Machine learning for early cancer detection

A study perfected a machine learning-based test, the A-PLUS, by using the differentiated presence of Alu elements in cancer cells; helping early cancer detection.

The discovery of Alu elements as biomarkers

An Alu sequence is a Short INterspersed Element (SINE) of approximately 300 base pairs. It is estimated that there are more than one million Alu sequences in the human genome, making up 10% of the total human genome. The insertion of Alu sequences is implicated in several human hereditary diseases and various forms of cancer.

Alu elements, numerically limited compared to the billions of elements that make up DNA, have long been neglected as biomarkers due to their complex and repetitive nature. However, research conducted by Douville et al. has opened up new perspectives. The study involved 11 cancer types and over 7,600 blood samples, showing that the reduction of AluS subfamily elements is particularly characteristic of solid tumours.

The A-PLUS test: a step forward in cancer diagnosis

Douville and colleagues collected samples from 3,105 people with solid tumours and 2,073 without. The study covered 11 cancer types and 7,615 blood samples. The replicates were used to test how well the model worked.

The A-PLUS test, combining Alu element analysis with aneuploidy and common protein biomarkers, achieved a sensitivity of 40.5% on 11 different cancer types, with a specificity of 98.9%. This level of specificity is crucial to avoid false positives in screening tests, ensuring accurate and timely diagnosis.

The method was designed to achieve high specificity in cancer classification and was validated in several independent cohorts, with solid tumours particularly characterised by a reduction in AluS subfamily elements. The discovery of Alu elements as a key component in cancer diagnosis offers a new complementary approach to current diagnostic methodologies for detecting tumours at the earliest stage.

Indeed, 99% of people diagnosed with stage 1 breast cancer will be alive five years later; however, if the cancer is detected at stage 4, when the disease has spread to other organs, five-year survival drops to 31%.

Looking into the future

Despite constituting only 11% of human DNA, Alu elements prove invaluable for the early detection of cancer. The reduction of AluS elements in patients with solid cancer is a hallmark that could further improve the effectiveness of multiple diagnostic methodologies. The next step will be the selection and optimal combination of biomarkers for an even more precise and personalised diagnosis.
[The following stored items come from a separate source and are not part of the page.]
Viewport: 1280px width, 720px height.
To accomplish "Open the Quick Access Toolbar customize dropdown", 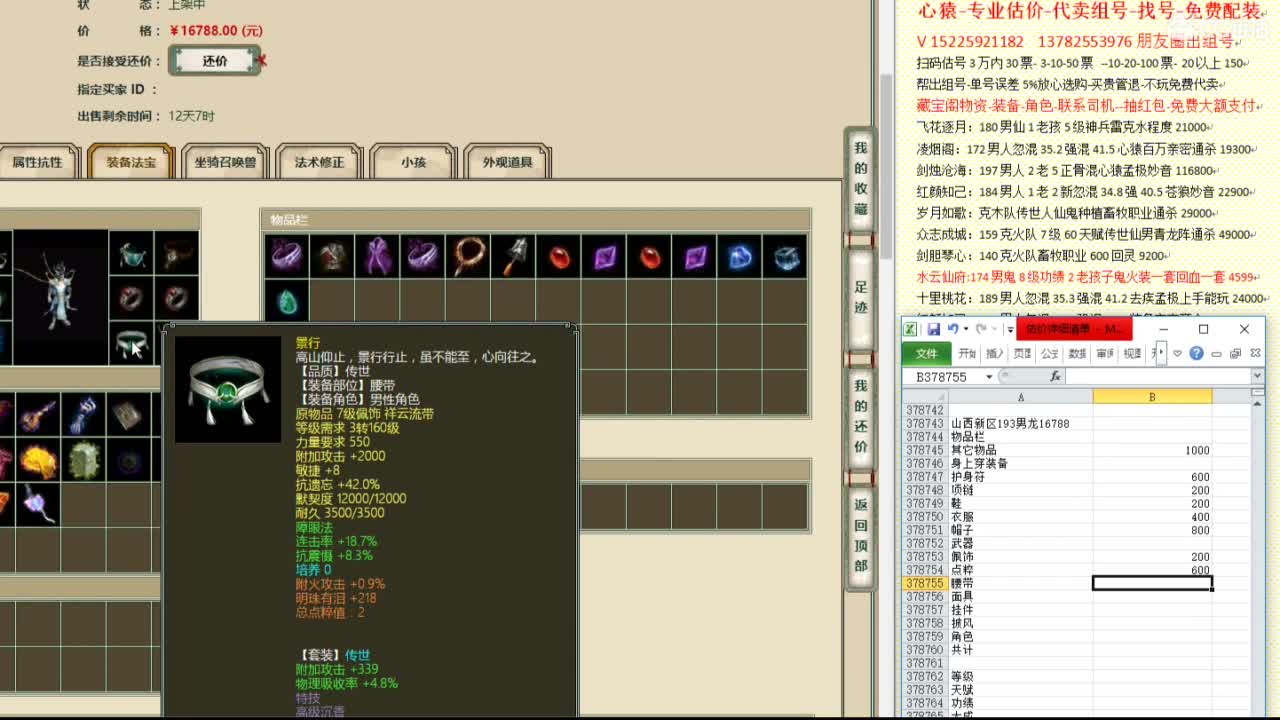I will [x=1010, y=330].
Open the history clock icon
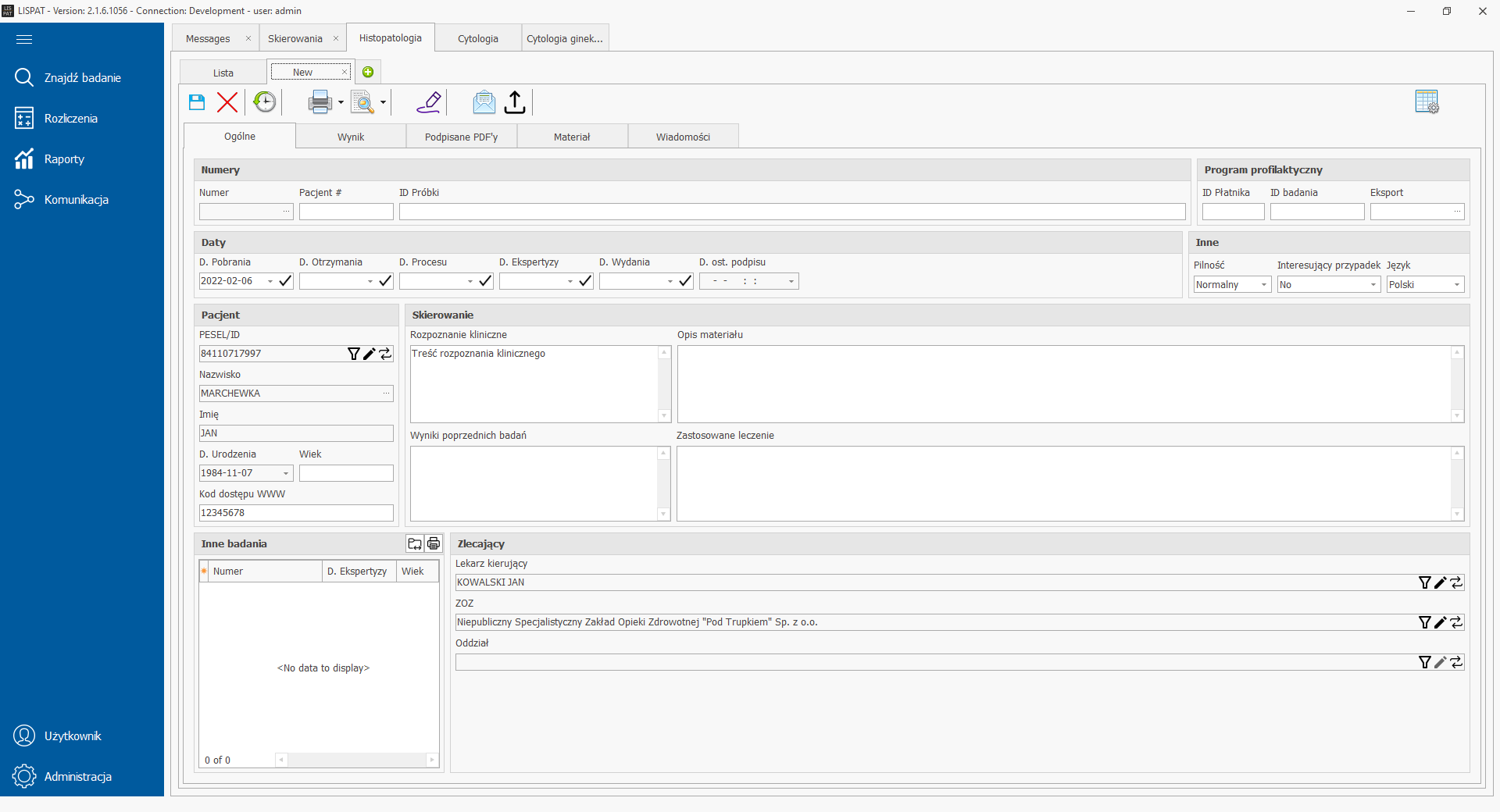Screen dimensions: 1500x812 pyautogui.click(x=265, y=102)
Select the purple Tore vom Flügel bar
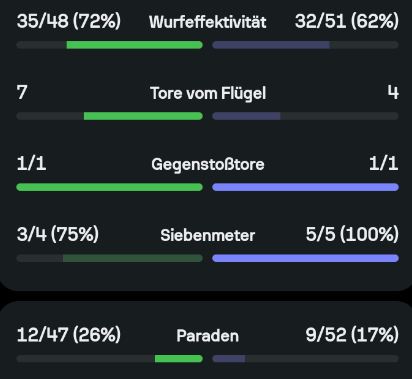Viewport: 412px width, 379px height. pos(246,116)
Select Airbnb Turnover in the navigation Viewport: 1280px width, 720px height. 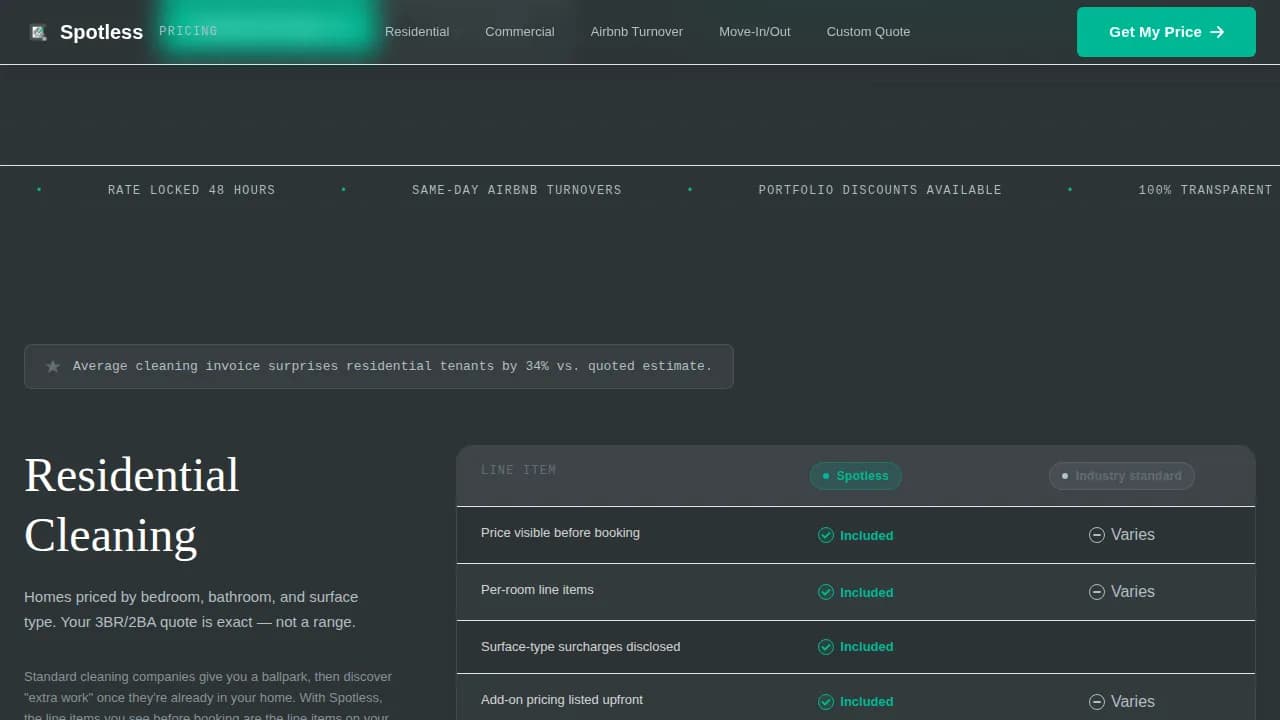pyautogui.click(x=636, y=31)

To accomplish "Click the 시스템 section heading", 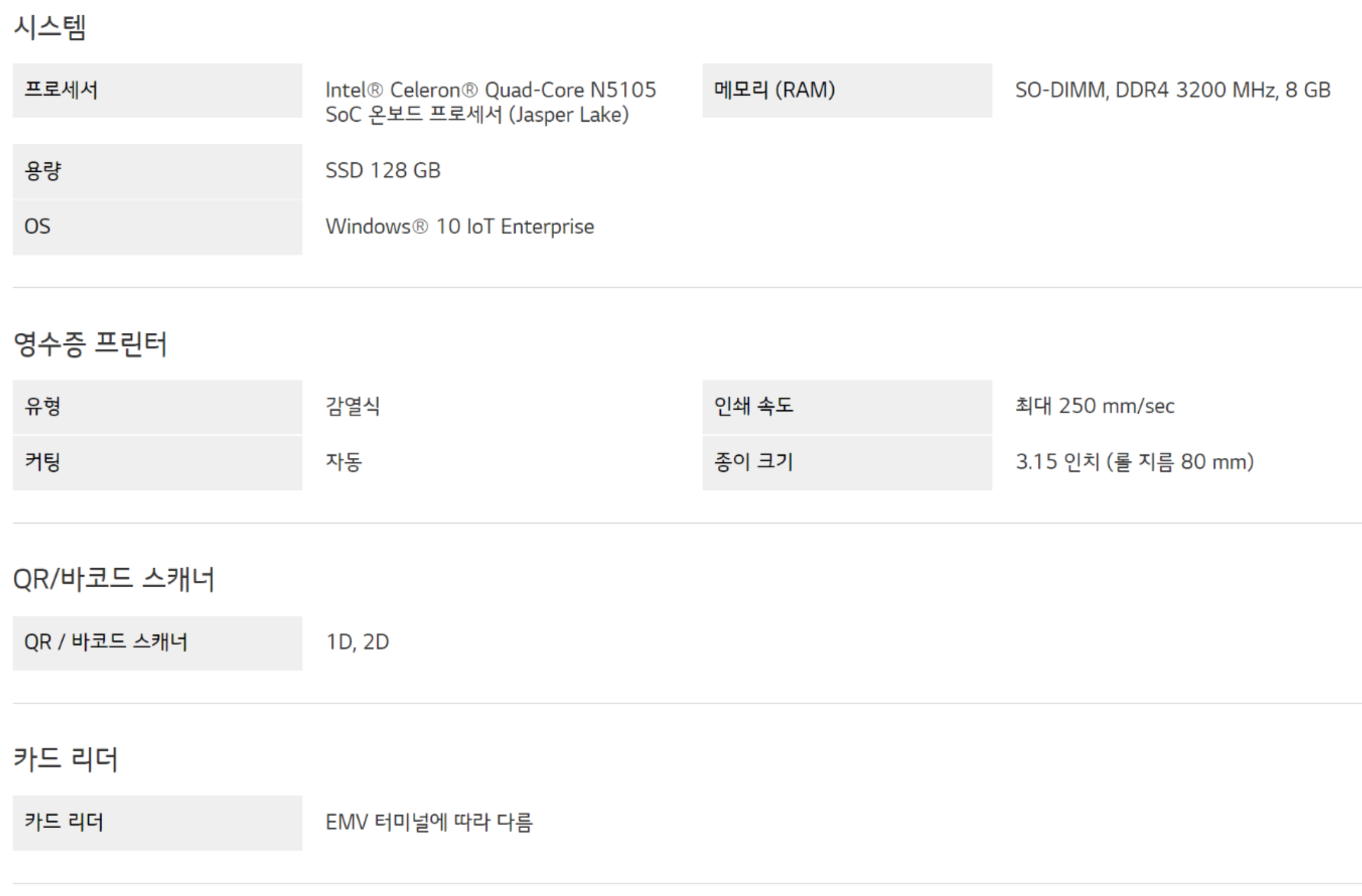I will pyautogui.click(x=49, y=28).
In conclusion, the research paves the way for a new era in cancer diagnosis, in which Alu elements in blood turn out to be not only DNA repeats, but true indicators of health status.

  1. Douville C, Lahouel K, Kuo A, Grant H, Avigdor BE, Curtis SD, Summers M, Cohen JD, Wang Y, Mattox A, Dudley J, Dobbyn L, Popoli M, Ptak J, Nehme N, Silliman N, Blair C, Romans K, Thoburn C, Gizzi J, Schoen RE, Tie J, Gibbs P, Ho-Pham LT, Tran BNH, Tran TS, Nguyen TV, Goggins M, Wolfgang CL, Wang TL, Shih IM, Lennon AM, Hruban RH, Bettegowda C, Kinzler KW, Papadopoulos N, Vogelstein B, Tomasetti C. Machine learning to detect the SINEs of cancer. Sci Transl Med. 2024 Jan 24;16(731):eadi3883. doi: 10.1126/scitranslmed.adi3883. Epub 2024 Jan 24. PMID: 38266106.